SUPPLIED RECORDS ->
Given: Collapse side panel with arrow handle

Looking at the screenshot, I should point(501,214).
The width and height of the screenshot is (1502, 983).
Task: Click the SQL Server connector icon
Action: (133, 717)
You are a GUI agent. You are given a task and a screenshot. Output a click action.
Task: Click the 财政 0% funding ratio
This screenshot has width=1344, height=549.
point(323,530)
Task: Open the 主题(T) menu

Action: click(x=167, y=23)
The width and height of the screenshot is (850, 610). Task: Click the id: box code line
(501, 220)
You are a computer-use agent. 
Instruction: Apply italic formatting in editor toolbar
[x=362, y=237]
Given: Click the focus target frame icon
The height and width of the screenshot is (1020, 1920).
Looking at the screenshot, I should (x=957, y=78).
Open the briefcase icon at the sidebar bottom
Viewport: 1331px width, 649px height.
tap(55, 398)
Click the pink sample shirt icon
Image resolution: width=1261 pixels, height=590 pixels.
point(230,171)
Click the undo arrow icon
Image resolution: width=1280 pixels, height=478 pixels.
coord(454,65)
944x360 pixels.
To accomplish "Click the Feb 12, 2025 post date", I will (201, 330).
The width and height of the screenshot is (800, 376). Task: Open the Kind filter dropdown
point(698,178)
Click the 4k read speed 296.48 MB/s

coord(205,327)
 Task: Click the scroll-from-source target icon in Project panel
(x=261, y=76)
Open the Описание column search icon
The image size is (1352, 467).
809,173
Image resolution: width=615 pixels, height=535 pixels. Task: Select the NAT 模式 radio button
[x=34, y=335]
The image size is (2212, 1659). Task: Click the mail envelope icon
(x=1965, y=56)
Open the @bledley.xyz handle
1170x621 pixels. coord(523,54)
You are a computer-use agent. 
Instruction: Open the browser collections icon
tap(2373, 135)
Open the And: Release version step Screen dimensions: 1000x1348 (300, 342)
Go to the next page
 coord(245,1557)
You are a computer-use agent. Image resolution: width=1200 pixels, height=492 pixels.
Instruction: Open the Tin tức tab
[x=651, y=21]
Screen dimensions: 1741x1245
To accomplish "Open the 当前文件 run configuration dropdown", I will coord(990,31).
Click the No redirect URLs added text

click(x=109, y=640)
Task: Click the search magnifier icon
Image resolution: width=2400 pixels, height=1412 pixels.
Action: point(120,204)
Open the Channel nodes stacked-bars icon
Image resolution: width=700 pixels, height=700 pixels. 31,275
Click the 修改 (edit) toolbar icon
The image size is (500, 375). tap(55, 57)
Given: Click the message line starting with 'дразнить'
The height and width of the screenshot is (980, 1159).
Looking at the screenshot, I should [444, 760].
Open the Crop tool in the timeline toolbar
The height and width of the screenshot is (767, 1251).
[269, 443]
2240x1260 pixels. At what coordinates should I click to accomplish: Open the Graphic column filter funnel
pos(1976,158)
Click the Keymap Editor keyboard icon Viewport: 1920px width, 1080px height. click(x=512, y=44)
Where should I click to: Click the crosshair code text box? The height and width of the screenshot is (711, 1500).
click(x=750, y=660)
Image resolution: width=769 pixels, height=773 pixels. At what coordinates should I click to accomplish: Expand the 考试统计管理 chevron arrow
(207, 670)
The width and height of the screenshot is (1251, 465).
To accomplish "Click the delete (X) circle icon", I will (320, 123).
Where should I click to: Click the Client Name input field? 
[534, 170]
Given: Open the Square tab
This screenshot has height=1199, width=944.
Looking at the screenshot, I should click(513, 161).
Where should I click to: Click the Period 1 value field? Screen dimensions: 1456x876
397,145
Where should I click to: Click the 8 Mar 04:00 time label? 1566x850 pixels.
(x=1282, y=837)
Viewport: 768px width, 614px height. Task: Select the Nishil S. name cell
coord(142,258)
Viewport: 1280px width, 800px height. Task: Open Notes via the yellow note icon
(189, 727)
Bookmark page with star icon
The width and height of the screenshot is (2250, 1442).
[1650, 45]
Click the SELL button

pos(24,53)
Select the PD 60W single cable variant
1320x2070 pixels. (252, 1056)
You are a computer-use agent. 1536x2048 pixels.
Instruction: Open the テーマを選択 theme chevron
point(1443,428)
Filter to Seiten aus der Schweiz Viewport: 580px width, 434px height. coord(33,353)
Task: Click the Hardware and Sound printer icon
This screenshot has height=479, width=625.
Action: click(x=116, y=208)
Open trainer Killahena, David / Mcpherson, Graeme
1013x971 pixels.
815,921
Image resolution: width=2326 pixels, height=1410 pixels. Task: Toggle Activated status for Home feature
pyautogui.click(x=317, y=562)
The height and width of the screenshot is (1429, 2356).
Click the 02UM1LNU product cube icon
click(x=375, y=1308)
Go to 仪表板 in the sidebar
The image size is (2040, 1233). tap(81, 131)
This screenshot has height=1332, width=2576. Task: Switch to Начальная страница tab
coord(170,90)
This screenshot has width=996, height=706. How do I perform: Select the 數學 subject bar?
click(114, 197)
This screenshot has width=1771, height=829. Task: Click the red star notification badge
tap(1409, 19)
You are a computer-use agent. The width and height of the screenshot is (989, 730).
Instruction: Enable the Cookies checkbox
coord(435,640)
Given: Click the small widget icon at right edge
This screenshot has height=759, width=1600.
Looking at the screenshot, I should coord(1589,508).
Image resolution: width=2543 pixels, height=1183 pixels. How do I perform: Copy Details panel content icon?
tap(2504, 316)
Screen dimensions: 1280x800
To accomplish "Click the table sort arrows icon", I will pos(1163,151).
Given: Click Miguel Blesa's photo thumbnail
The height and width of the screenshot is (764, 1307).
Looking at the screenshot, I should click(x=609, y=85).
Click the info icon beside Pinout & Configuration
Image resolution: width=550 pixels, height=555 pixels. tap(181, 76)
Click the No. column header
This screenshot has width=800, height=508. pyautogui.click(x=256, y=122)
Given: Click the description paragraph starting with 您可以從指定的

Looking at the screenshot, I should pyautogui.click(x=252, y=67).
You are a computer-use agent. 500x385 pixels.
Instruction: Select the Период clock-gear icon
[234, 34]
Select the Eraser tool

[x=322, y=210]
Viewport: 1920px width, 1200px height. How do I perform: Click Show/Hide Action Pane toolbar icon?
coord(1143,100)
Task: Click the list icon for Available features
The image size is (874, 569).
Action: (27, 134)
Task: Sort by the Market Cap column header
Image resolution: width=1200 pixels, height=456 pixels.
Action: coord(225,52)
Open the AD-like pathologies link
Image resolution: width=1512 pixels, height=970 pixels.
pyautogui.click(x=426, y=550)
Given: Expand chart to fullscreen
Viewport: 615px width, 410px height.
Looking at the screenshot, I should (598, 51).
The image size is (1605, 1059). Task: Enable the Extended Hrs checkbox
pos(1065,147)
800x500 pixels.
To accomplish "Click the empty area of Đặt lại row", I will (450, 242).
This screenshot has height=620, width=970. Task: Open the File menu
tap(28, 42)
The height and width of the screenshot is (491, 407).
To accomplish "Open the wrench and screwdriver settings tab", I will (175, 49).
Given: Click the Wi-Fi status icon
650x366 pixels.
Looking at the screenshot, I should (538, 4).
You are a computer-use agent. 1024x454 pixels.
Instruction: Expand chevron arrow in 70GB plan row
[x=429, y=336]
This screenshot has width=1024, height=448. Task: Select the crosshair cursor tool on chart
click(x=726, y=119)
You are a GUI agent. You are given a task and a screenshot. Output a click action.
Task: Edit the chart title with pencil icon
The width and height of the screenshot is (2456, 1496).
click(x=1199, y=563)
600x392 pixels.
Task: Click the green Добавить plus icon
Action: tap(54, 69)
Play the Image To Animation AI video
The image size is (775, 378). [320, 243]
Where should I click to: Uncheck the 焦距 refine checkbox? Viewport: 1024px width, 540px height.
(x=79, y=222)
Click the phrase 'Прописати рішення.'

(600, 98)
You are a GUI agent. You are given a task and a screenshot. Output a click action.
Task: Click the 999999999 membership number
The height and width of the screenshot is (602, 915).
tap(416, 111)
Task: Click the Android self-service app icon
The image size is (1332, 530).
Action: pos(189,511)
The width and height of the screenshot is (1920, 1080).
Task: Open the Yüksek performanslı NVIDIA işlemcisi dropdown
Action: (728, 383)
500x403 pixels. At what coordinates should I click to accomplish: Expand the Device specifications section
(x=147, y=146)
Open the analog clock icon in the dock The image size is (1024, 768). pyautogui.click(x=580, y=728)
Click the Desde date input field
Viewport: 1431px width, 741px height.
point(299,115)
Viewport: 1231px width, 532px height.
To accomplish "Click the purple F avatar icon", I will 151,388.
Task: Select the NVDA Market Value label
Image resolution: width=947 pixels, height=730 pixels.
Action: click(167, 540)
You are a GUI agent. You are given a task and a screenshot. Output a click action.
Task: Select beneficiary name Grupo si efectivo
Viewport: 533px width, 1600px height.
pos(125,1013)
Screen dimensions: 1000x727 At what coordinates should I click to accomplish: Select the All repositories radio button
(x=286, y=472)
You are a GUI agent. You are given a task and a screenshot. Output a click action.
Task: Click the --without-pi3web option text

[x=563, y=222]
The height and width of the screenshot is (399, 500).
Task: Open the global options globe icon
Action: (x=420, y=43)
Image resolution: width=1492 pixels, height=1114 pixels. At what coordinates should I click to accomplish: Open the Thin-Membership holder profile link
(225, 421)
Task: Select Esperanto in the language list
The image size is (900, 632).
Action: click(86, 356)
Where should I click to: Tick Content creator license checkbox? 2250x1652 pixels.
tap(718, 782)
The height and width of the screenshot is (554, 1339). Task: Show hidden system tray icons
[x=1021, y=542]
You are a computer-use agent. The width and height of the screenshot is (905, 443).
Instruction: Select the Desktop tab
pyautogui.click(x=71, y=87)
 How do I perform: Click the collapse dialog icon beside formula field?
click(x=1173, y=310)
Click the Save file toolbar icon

WORK INSTRUCTIONS -> Render the material as a numbered list, starting at the line containing "Click the No. column header" and ending at the line containing "click(x=726, y=119)", with both of those lines included and blank lines omitted.

ANSWER ->
1. Click the No. column header
2. This screenshot has width=800, height=508. pyautogui.click(x=256, y=122)
3. Given: Click the description paragraph starting with 您可以從指定的
4. Looking at the screenshot, I should pyautogui.click(x=252, y=67).
5. You are a computer-use agent. 500x385 pixels.
6. Instruction: Select the Период clock-gear icon
7. [234, 34]
8. Select the Eraser tool
9. [x=322, y=210]
10. Viewport: 1920px width, 1200px height. How do I perform: Click Show/Hide Action Pane toolbar icon?
11. coord(1143,100)
12. Task: Click the list icon for Available features
13. The image size is (874, 569).
14. Action: (27, 134)
15. Task: Sort by the Market Cap column header
16. Image resolution: width=1200 pixels, height=456 pixels.
17. Action: coord(225,52)
18. Open the AD-like pathologies link
19. Image resolution: width=1512 pixels, height=970 pixels.
20. pyautogui.click(x=426, y=550)
21. Given: Expand chart to fullscreen
22. Viewport: 615px width, 410px height.
23. Looking at the screenshot, I should (598, 51).
24. The image size is (1605, 1059). Task: Enable the Extended Hrs checkbox
25. pos(1065,147)
26. 800x500 pixels.
27. To accomplish "Click the empty area of Đặt lại row", I will (450, 242).
28. This screenshot has height=620, width=970. Task: Open the File menu
29. tap(28, 42)
30. The height and width of the screenshot is (491, 407).
31. To accomplish "Open the wrench and screwdriver settings tab", I will (175, 49).
32. Given: Click the Wi-Fi status icon
33. 650x366 pixels.
34. Looking at the screenshot, I should (538, 4).
35. You are a computer-use agent. 1024x454 pixels.
36. Instruction: Expand chevron arrow in 70GB plan row
37. [x=429, y=336]
38. This screenshot has width=1024, height=448. Task: Select the crosshair cursor tool on chart
39. click(x=726, y=119)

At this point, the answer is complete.